Unless the Covid-19 pandemic here gets out of hand, the next president would be whoever Duterte says Filipinos should put in power. The PulseAsia poll is telling politicians: If you want your political career to advance, do not cross Duterte.

Check the accompanying chart, if you think, like that academic punk from Singapore ANC recently interviewed as its expert, that Duterte’s recent performance rating is merely what one would expect for populist strongmen during a crisis.

Duterte’s 91 percent is a quantum leap from the rest of these mostly strongmen leaders, I managed to get data on. I cannot find any poll that a country’s leader has had even a rating above 80 percent. That’s why I say the findings of the recent PulseAsia poll means the political deification of Duterte.

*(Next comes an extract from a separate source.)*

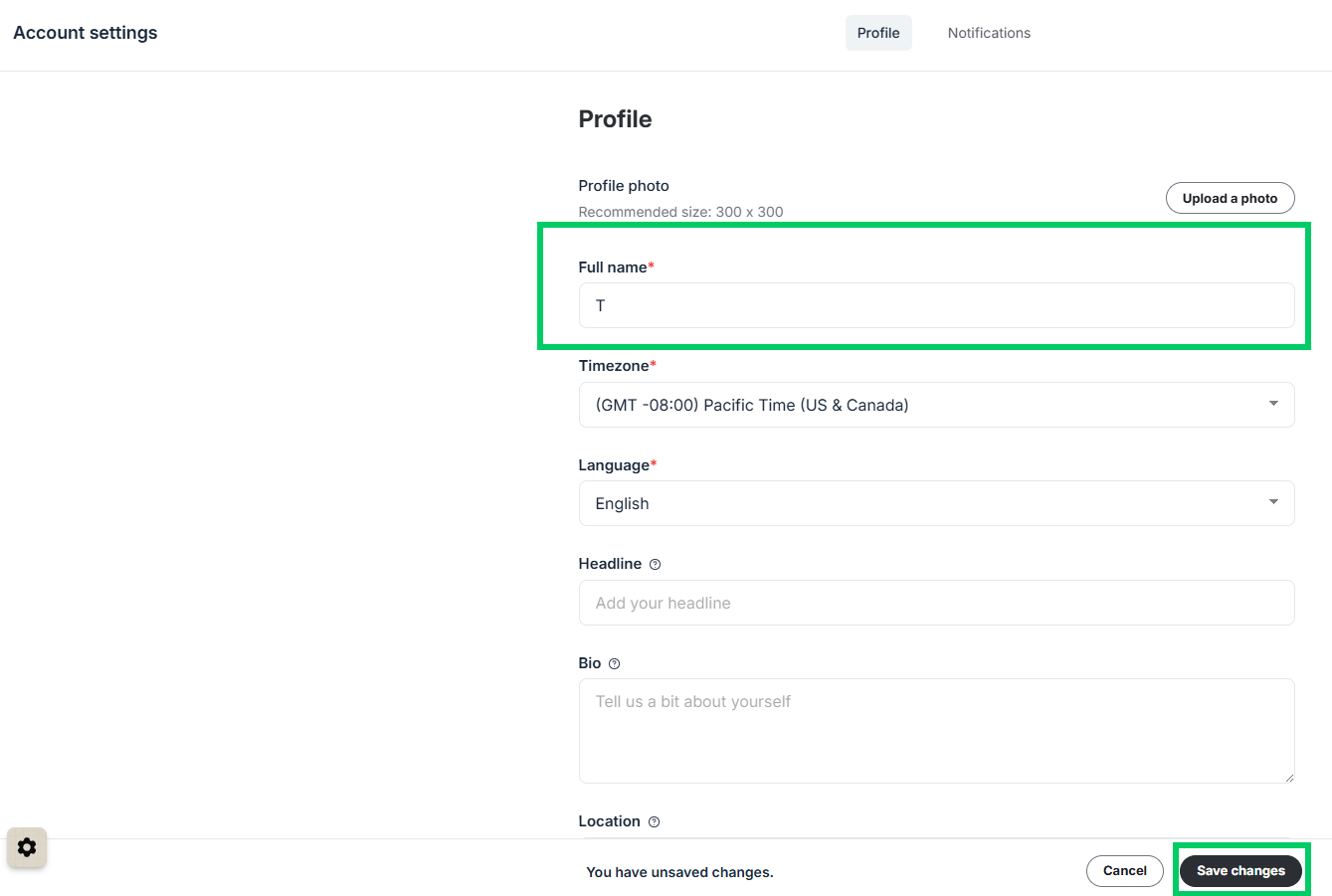Click the Bio help question icon

coord(614,663)
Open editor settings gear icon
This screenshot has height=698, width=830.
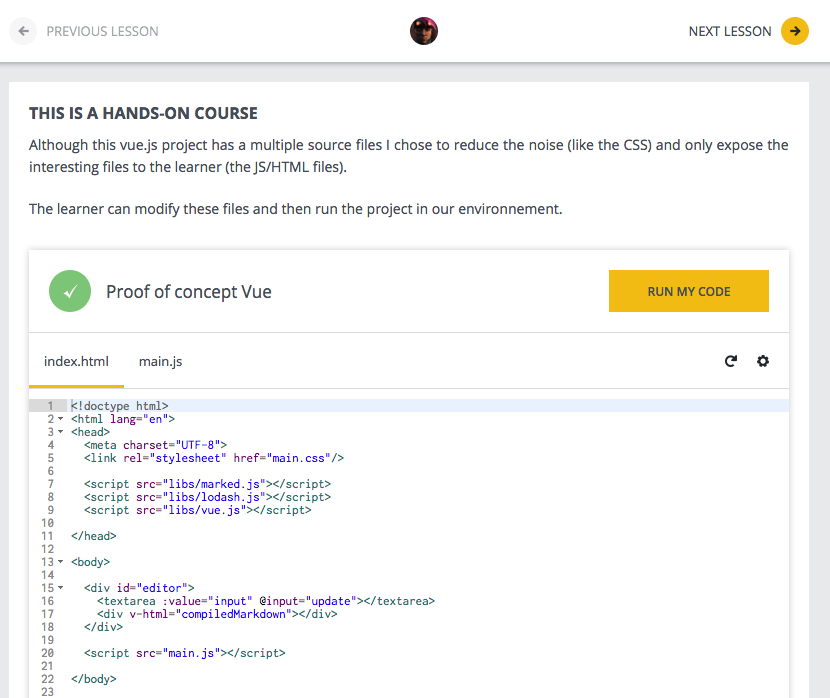762,361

Duterte’s almost universal support in this country is remarkable in that the past nine months to September have been incontestably the worst period in our post-war history, even eclipsing the 1984-1985 political-economic crisis. The pandemic shut down most of our economy for at least five months. The latest World Bank estimate is that the GDP will contract 6.9 percent this year. Because of the business closures, over 3 million Filipinos were thrown out of their jobs.

Duterte is responsible for the closure of the mighty ABS-CBN Corp., one of the two most powerful and influential broadcast media organizations. Of all times, the massive corruption involving billions of pesos at Philippine Health Corp. has been exposed. Duterte’s handpicked man to clean the agency of graft, a retired general, Ricardo Morales, has proven to be totally inutile in his job or worse, complicit in its web of corruption. The US and Western media all portrayed Duterte as a ruthless dictator in Asia, and among the world’s hated strongmen. “A presidency bathed in blood,” Columbia Journalism School’s Sheila Coronel titled her article on Duterte.

Duterte’s four public appearances since the pandemic broke out in March were PR nightmares: he was rambling as much as he seemed sleepy, made preposterous claims such as using gasoline to clean face masks, and blurted out his usual p****g i**. It wasn’t as disastrous as it was in many other countries in the world, it wasn’t spectacular either. That would have been terrible for an ordinary president: Filipinos have a habit of blaming everything on the president.

Because of his policy of drawing the country closer to China and reversing his predecessor’s servility to the US, the American Deep State has launched an intense campaign to demonize him, so that he would be powerless to determine the next Philippine president.

Even my colleague Ramon Tulfo — Duterte’s longtime friend and supporter and who in his five decades of journalism has built up a vast network of sources — has started to think that he may be losing his way, and his inner circle has metamorphosed into a den of thieves. To be frank I myself had thought that Duterte has become weary and has been losing the fire in his belly, and that his people had gone on that traditional last-five-minutes-to-amass-your-retirement-funds tack.

Despite all these, 91 percent of Filipinos judged him as doing well. Perhaps we in the petty bourgeois thinking class can never really grasp what the nation really feels.